A Polícia Federal investiga a atuação do ex-deputado Eduardo Cunha na gestão de emendas parlamentares, evidenciada por mensagens interceptadas com servidora da Câmara. O ministro Flávio Dino, do STF, determinou o bloqueio de R$ 6,15 milhões do ex-legislador, que não possui mandato desde 2016.
Os diálogos indicam que Cunha atuava na definição e remanejamento de recursos destinados a municípios de Minas Gerais, tratando-os como uma “cota informal” sob sua influência política. Segundo a PF, ele discutia a autoria de emendas, solicitava substituições de municípios beneficiados e enviava listas de destinação de verbas.

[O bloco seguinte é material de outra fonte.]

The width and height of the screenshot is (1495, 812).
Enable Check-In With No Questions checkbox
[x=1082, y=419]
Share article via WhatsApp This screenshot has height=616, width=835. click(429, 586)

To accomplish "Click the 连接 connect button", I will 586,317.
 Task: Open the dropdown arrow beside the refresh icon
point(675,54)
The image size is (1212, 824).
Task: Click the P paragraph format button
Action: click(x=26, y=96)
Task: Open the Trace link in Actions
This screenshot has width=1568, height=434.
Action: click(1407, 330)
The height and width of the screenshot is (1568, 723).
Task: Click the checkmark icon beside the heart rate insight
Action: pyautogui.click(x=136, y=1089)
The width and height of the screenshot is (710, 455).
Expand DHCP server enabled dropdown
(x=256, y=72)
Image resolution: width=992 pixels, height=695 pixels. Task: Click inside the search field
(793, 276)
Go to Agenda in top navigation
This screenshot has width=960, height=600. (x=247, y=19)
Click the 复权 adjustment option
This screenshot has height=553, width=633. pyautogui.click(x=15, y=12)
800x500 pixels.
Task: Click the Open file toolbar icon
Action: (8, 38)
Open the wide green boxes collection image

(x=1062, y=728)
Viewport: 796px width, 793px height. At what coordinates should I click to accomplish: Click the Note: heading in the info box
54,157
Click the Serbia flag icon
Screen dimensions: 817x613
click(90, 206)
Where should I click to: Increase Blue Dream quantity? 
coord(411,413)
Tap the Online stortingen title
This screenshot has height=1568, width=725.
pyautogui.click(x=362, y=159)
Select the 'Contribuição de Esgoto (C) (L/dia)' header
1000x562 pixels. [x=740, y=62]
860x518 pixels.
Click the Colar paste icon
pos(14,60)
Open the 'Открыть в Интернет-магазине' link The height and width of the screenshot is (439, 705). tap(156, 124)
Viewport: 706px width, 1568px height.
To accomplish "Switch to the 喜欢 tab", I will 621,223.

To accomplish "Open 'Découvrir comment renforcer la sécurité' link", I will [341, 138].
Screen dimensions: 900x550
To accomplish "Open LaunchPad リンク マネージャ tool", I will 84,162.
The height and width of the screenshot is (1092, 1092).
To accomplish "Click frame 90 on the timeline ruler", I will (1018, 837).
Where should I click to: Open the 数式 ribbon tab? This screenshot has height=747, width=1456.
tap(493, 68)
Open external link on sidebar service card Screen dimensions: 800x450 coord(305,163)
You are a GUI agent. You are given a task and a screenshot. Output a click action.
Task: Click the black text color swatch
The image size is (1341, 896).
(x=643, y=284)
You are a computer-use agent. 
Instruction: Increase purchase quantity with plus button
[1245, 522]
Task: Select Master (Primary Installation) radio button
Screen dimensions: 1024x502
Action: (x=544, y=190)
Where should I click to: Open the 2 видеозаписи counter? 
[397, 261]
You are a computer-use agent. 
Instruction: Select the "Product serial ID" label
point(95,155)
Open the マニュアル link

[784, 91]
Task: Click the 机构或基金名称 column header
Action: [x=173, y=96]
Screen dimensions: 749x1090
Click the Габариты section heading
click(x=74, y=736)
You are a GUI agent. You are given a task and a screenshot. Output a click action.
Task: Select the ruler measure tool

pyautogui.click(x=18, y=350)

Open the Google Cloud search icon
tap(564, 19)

Em uma conversa de setembro de 2025, Cunha solicitou um ofício para alterar a autoria de uma emenda em Manhuaçu, alegando problemas com a atribuição. Dias depois, ele determinou a troca de Manhuaçu por outros destinos para resolver a confusão. A investigação também cita uma planilha intitulada “Minas lista 2”, que totaliza R$ 5 milhões em recursos para municípios mineiros.
A defesa de Cunha nega irregularidades, afirmando que o ex-deputado não formalizou nenhuma emenda investigada e que o bloqueio é prematuro. Por sua vez, a defesa da servidora Mariângela Fialek declarou que sua função era estritamente técnica e apartidária, seguindo decisões da Presidência da Câmara.